# (Guide) Editing Root Explorer to work with Perma-Temp Root!



## Eugene373

First off: This is a Paid app so I will not Post the App its self, This is just a Guide to make Root Explorer Work with our Perma-Temp Root so you never Lose Root Access via Root Explorer!

You need to know how to use smali & able to resign apk's, I wont be covering a how-to for those steps..

Step 1.).. De-compile Root Explorer using smali

Step 2.).. Open the File CommandShell.smali located at > \smali\com\speedsoftware\rootexplorer\CommandShell.smali ( If you don't have this location, search for the string below ).

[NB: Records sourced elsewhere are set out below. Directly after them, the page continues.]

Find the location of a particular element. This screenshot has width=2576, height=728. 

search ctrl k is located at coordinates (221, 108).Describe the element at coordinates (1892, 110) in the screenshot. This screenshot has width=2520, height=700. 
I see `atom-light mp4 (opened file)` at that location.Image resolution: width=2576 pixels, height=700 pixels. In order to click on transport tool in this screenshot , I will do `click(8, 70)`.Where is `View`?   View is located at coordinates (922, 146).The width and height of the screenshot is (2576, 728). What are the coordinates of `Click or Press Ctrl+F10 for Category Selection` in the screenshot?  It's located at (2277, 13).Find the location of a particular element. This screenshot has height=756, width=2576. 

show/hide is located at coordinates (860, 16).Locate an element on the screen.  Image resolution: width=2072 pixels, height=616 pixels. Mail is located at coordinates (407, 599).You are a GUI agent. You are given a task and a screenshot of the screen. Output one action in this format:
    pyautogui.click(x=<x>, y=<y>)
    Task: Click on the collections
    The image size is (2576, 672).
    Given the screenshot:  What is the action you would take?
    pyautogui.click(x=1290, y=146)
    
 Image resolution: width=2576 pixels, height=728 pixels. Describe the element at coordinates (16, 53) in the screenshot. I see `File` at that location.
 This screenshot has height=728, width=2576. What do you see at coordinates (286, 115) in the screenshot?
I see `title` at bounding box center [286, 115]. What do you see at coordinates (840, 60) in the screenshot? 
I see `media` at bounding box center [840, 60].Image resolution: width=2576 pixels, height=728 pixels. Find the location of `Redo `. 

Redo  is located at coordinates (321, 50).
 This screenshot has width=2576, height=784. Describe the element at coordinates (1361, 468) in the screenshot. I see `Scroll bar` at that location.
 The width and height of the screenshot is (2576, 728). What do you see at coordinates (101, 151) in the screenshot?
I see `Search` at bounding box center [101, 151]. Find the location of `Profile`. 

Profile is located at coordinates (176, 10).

Step 3.).. Find the Strings


Code:


    const-string v8, "/system/xbin/su"<br />
<br />
    const-string v7, "/system/bin/su"<br />
<br />
    const-string v6, "/data/bin/su"

Step 4.).. We now change those string to match these


Code:


    const-string v8, "/sbin/su"<br />
<br />
    const-string v7, "/vendor/bin/su"<br />
<br />
    const-string v6, "/system/bin/su"

Step 5.).. baksmali it & resign the apk

Step 6.).. Unistall the current version of Root Explorer

Step 7.).. Now we can install via adb install or off the sdcard

That's it.. Hope that helps everyone with Root Explorer!
~Eugene


----------